Solicitud: Convierte en una lista JSON de cadenas, con una cadena por línea y sin las líneas en blanco, el tramo de los datos que empieza en la línea que contiene "Click the Case" y termina tras la que contiene "How do I perform: Click the 반팔티셔츠", ambas incluidas.

#### Datos de trabajo ####

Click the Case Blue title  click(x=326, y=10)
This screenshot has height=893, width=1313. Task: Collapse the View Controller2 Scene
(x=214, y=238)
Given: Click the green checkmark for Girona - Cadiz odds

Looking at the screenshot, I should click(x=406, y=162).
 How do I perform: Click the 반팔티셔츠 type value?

####
#### Datos de trabajo ####

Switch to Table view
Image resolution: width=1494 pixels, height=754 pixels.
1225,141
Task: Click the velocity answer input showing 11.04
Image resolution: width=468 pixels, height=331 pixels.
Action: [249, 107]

####
#### Datos de trabajo ####

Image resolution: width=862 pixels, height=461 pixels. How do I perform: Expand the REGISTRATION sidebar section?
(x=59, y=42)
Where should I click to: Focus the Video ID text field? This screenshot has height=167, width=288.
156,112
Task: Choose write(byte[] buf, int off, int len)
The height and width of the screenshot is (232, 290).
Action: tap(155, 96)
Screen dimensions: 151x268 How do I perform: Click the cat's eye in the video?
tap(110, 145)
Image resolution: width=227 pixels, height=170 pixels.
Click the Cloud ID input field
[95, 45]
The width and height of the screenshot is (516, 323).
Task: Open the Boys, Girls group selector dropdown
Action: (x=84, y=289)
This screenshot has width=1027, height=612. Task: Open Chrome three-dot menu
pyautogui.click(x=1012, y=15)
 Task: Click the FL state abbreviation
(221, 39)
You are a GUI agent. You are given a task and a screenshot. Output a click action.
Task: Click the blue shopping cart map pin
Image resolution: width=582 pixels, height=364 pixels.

####

Salida completa:
[
  "Click the Case Blue title  click(x=326, y=10)",
  "This screenshot has height=893, width=1313. Task: Collapse the View Controller2 Scene",
  "(x=214, y=238)",
  "Given: Click the green checkmark for Girona - Cadiz odds",
  "Looking at the screenshot, I should click(x=406, y=162).",
  " How do I perform: Click the 반팔티셔츠 type value?"
]